On startup the AAEController must be informed by the vnode the is_empty status of the actual vnode key store, and this should match the is_empty status of the AAE key store.  If there is a mismatch then the KeyStore must be rebuilt.

When a KeyStore is being rebuilt at startup, it is rebuilt from a fold of the actual vnode backend store - and new PUTs of objects (following the snapshot) will be queued to be played into the store after the fold has been completed.

When a KeyStore is being rebuilt due to expiry of an existing store, the existing store is kept online until the rebuild is complete (and used for answering any fold requests).  Both stores are kept up to date with new changes (through queueing on the rebuilt store, and application on the expiring store).

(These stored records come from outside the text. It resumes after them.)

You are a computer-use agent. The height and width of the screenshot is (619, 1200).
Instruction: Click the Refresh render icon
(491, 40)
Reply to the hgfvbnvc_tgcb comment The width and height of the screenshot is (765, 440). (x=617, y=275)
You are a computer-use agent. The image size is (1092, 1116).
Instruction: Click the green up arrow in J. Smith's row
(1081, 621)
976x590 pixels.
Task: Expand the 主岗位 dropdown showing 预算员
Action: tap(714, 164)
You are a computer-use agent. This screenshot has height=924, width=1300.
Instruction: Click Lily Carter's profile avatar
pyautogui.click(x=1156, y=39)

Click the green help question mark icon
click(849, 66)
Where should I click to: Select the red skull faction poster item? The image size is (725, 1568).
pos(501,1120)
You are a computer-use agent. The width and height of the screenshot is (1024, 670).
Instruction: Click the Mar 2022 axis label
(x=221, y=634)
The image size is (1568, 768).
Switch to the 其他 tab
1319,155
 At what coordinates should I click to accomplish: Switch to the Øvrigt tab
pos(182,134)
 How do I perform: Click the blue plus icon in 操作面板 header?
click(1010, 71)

As vnode changes are made, these changes should be reflected in batches in the KeyStore.  The Bucket part of the Key used in the KeyStore will be `{IndexN, SegmentID}`, and Key part will be the actual `{Bucket, Key}` of the object.  The Value of the object should be a tuple of `{Version, VectorClock, Hash, ObjectSize, SiblingCount, Head}`:

- Version represents the version of this object currently in use (to allow the value format to be changed in future releases);
- VectorClock is the actual current VectorClock of the object;
- Hash is the hash of the VectorClock;
- ObjectSize is the byte size of the object which the Key and Clock represent;
- SiblingCount is the number of siblings for that object within this vnode;
- Head is the object header as a binary (a riak object binary with contents removed).

by default Head will be the atom `disabled`.  Changing the mode of anti-entropy can enable the storage of the Head part - and this can then be used for 2i anti-entropy, of for metadata-based coverage folds.

Activity in the KeyStore should be optimised for the vast majority of traffic being PUTs. Queries are only used for the KeyStore when:

- Folding over all objects by IndexN and SegmentID to return Keys/Clocks for a given segment;

- Folding over all objects to recalculate an AAE tree for each IndexN;

- Fetching of a specific object by IndexN, SegmentID, Bucket and Key to recalculate a specific hash in the AAE tree when the update to the AAEController has a PreviousClock of `unidentified`.  

A manifest file should be kept to indicate which is the current active store to be used on a restart.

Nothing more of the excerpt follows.